The episode after this began with the McKellans and their neighbors and friends, some white, celebrating the news that this bad cop had been fired. And then we get into a more perosnally interesting aspect of black entertainment that is handled far differently than in white entertainment: Christianity.
Grandpa is a preacher, and M’Dear is a devout Christian herself. Cocoa is kind of New Age-y and gets fed up with M’Dear thinking of her as a “heathen.” The McKellan children–teenage Jade, Shaka, Mazzi, and little Ami–have not been raised religious at all . . . and Moz himself is pretty much agnostic. The conflict of this episode is Ami–she wants to get baptised and so is speaking with her grandparents about the process. She’s scared, because in Grandpa’s church, baptism actually requires getting dunked in a river. Ami then, with typical little-kid innocence, asks her parents if they are baptised. When they say no, she asks why, and this inspires Grandpa to ask why none of the kids have been.
Jade is, of course, not into the religion thing, and neither are the boys . . . though there’s another subplot where Shaka, Mazzi, Elvis, and another friend have a singing group that Grandpa agrees to let sing at the church, but their hip-hop–what Grandpa calls “devil music”–does not go over well.
Anyway, Moz and Cocoa, out of respect to Grandpa and M’Dear, talk to the kids about religion to see if they want to be baptized. In the course of this, Moz realizes he got so turned off by having religion “shoved down my throat” while growing up a preacher’s son, he just left it behind when he moved away.

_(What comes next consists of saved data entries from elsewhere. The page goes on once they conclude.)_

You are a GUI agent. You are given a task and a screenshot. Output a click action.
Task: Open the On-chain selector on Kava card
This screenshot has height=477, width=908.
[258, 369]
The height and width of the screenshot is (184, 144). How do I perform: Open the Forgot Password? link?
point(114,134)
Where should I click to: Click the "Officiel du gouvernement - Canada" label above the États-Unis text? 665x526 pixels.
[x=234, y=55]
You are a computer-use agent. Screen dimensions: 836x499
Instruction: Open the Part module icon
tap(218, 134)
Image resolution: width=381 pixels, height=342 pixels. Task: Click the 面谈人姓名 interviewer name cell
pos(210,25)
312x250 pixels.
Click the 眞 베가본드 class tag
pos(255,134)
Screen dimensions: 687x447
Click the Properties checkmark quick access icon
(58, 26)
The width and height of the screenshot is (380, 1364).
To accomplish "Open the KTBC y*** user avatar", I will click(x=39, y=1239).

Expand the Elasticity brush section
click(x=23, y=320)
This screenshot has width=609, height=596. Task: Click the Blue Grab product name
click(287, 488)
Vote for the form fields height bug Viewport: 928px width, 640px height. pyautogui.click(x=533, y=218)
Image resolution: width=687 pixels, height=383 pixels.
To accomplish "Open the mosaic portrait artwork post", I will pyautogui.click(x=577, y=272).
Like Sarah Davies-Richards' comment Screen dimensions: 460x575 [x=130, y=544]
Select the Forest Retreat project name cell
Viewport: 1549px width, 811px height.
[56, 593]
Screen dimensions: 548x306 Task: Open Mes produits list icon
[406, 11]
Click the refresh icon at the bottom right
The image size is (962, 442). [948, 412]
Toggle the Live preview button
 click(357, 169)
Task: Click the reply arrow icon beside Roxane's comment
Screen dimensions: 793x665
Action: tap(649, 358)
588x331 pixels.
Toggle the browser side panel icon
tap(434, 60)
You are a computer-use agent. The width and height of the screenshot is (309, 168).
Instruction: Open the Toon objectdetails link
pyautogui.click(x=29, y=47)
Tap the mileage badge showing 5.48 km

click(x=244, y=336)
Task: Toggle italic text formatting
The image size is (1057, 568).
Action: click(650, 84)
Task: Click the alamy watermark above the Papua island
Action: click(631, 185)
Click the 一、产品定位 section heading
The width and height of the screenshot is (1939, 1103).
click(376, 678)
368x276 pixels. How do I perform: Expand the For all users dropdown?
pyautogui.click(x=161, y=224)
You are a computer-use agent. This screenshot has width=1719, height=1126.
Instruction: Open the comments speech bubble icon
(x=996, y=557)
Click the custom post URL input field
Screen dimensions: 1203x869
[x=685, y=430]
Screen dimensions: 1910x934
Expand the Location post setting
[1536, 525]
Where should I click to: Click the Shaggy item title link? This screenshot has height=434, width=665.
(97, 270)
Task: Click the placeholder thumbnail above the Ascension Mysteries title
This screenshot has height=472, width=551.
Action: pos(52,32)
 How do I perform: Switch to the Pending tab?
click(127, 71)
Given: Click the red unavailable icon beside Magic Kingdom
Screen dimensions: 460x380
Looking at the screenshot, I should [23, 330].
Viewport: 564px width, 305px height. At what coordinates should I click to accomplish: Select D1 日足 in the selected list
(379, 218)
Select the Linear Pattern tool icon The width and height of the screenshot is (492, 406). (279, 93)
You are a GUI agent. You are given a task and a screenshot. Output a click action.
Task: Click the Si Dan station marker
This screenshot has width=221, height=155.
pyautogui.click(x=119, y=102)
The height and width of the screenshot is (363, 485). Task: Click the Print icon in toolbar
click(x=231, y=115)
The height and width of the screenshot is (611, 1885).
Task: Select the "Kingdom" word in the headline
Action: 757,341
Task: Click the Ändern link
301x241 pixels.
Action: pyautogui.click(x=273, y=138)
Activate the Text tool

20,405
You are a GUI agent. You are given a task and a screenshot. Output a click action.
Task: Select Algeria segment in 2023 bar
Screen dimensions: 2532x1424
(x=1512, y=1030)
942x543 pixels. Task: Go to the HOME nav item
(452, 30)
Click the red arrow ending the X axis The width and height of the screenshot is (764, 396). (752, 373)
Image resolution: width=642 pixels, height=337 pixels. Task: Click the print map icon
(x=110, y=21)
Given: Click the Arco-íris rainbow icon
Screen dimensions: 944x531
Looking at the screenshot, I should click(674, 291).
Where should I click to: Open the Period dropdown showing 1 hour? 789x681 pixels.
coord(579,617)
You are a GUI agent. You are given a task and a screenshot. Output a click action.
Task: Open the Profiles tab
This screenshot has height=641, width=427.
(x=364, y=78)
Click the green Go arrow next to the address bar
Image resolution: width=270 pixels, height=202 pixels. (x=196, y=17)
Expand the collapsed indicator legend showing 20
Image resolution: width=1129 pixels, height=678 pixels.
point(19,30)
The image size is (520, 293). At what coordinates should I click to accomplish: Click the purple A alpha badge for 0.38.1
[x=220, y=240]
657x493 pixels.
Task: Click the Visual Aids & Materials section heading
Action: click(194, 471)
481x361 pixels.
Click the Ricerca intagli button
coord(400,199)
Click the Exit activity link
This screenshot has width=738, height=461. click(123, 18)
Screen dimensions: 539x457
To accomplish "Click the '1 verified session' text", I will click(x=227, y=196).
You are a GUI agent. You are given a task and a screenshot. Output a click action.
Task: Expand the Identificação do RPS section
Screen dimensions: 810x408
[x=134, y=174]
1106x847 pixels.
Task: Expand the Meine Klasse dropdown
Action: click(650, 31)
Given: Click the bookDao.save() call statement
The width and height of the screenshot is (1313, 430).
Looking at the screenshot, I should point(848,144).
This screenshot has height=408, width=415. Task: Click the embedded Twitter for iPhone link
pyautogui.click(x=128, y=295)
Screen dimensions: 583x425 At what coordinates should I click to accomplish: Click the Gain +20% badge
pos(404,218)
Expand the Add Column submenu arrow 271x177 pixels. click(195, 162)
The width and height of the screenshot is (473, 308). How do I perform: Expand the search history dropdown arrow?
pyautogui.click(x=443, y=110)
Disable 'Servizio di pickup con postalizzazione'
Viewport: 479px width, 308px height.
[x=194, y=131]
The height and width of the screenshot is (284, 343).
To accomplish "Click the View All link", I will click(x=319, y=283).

What got me about this part of the show is that it was so earnest, sincere, and even-handed. Characters discussed spirituality, what they believed in and why, and what they didn’t believe in and why, in a very mature way. Further, the name Jesus Christ was spoken many, many times. If you’re used to “white” entertainment where Christianity is routinely mocked and ridiculed, and Christiains are portrayed as ultra-corrupt super-hypocrites and bigots who are probably secretly self-loathing gays, this is refreshing and a little shocking. There’d probably be an incest or other weird sex plot thrown in to boot.
Thus conditioned, this episode did not go where I expected.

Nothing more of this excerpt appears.